[The task]:
Render each line of text in the items below as a string in a single JSON list, in order and omitting any blank lines. Leave the pictures out of the list.

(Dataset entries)
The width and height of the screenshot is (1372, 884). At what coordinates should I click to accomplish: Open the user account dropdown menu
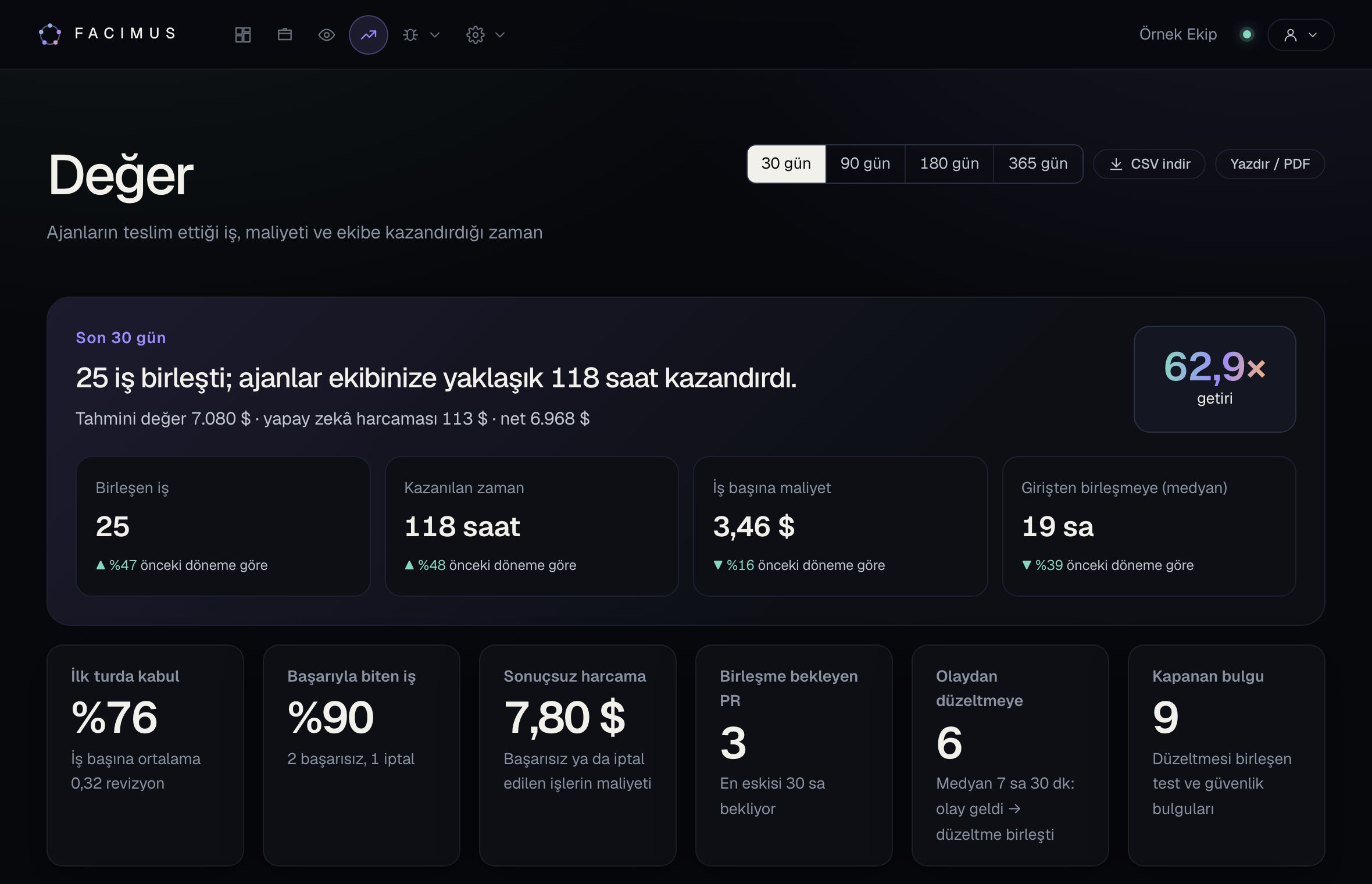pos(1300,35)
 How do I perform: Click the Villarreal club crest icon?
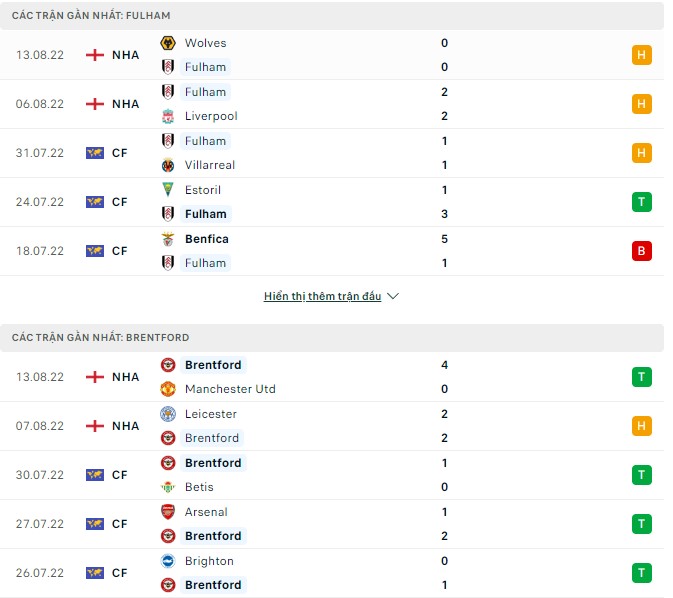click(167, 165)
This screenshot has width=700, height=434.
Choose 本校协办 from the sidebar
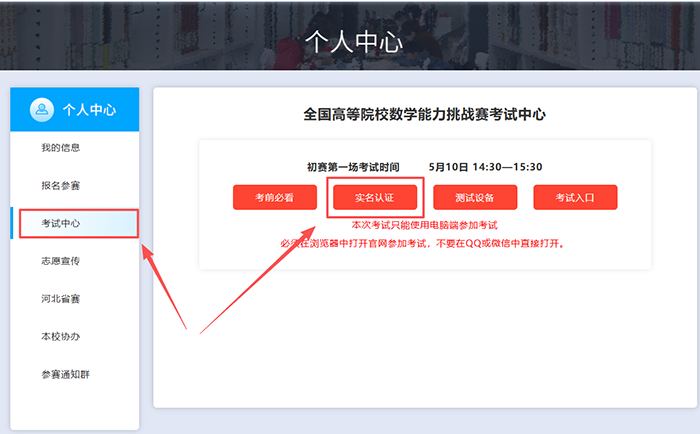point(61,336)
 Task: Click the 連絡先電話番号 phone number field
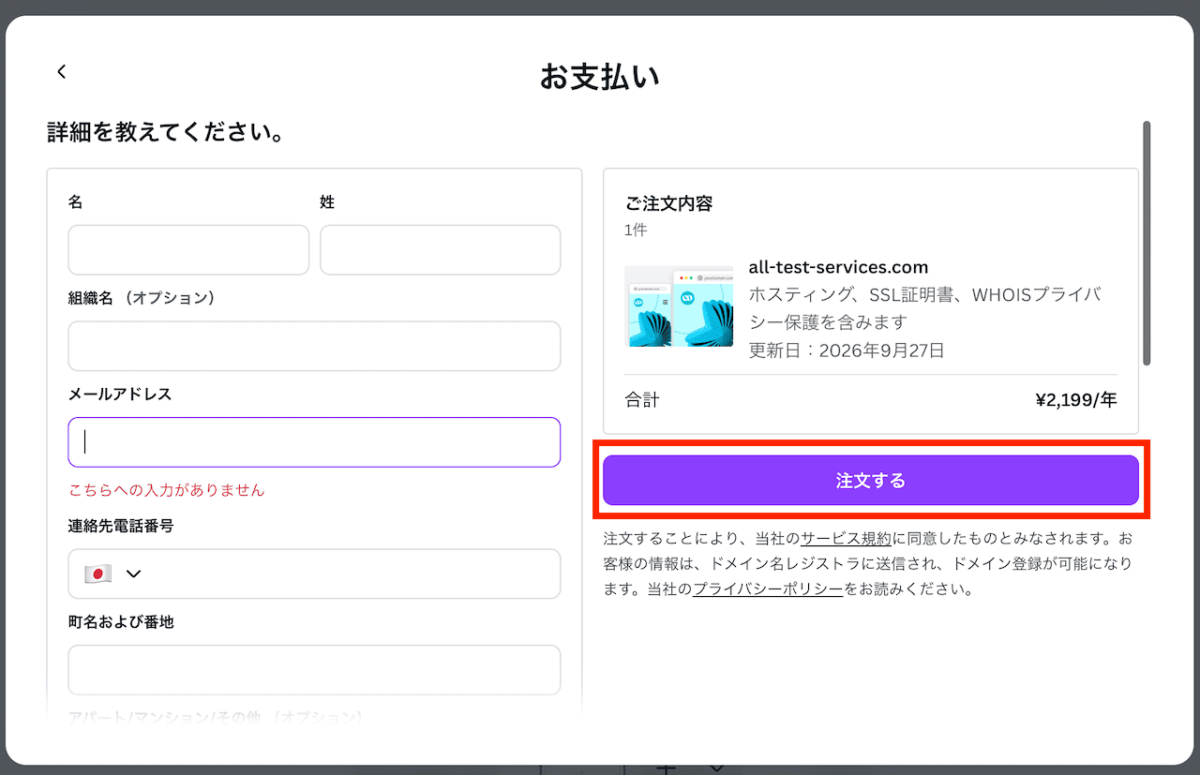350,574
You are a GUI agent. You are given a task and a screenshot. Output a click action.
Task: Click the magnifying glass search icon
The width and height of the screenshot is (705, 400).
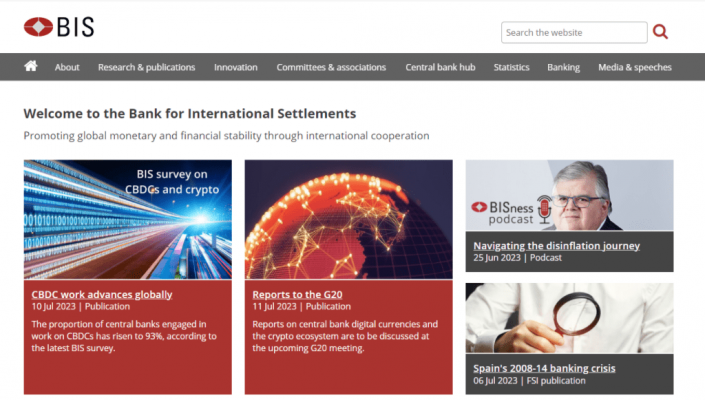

[Correct output]:
[
  "The width and height of the screenshot is (1372, 884). At what coordinates should I click to accomplish: Open the user account dropdown menu",
  "pos(1300,35)",
  " How do I perform: Click the Villarreal club crest icon?",
  "click(167, 165)",
  "This screenshot has width=700, height=434.",
  "Choose 本校协办 from the sidebar",
  "point(61,336)",
  " Task: Click the 連絡先電話番号 phone number field",
  "350,574",
  "You are a GUI agent. You are given a task and a screenshot. Output a click action.",
  "Task: Click the magnifying glass search icon",
  "The width and height of the screenshot is (705, 400)."
]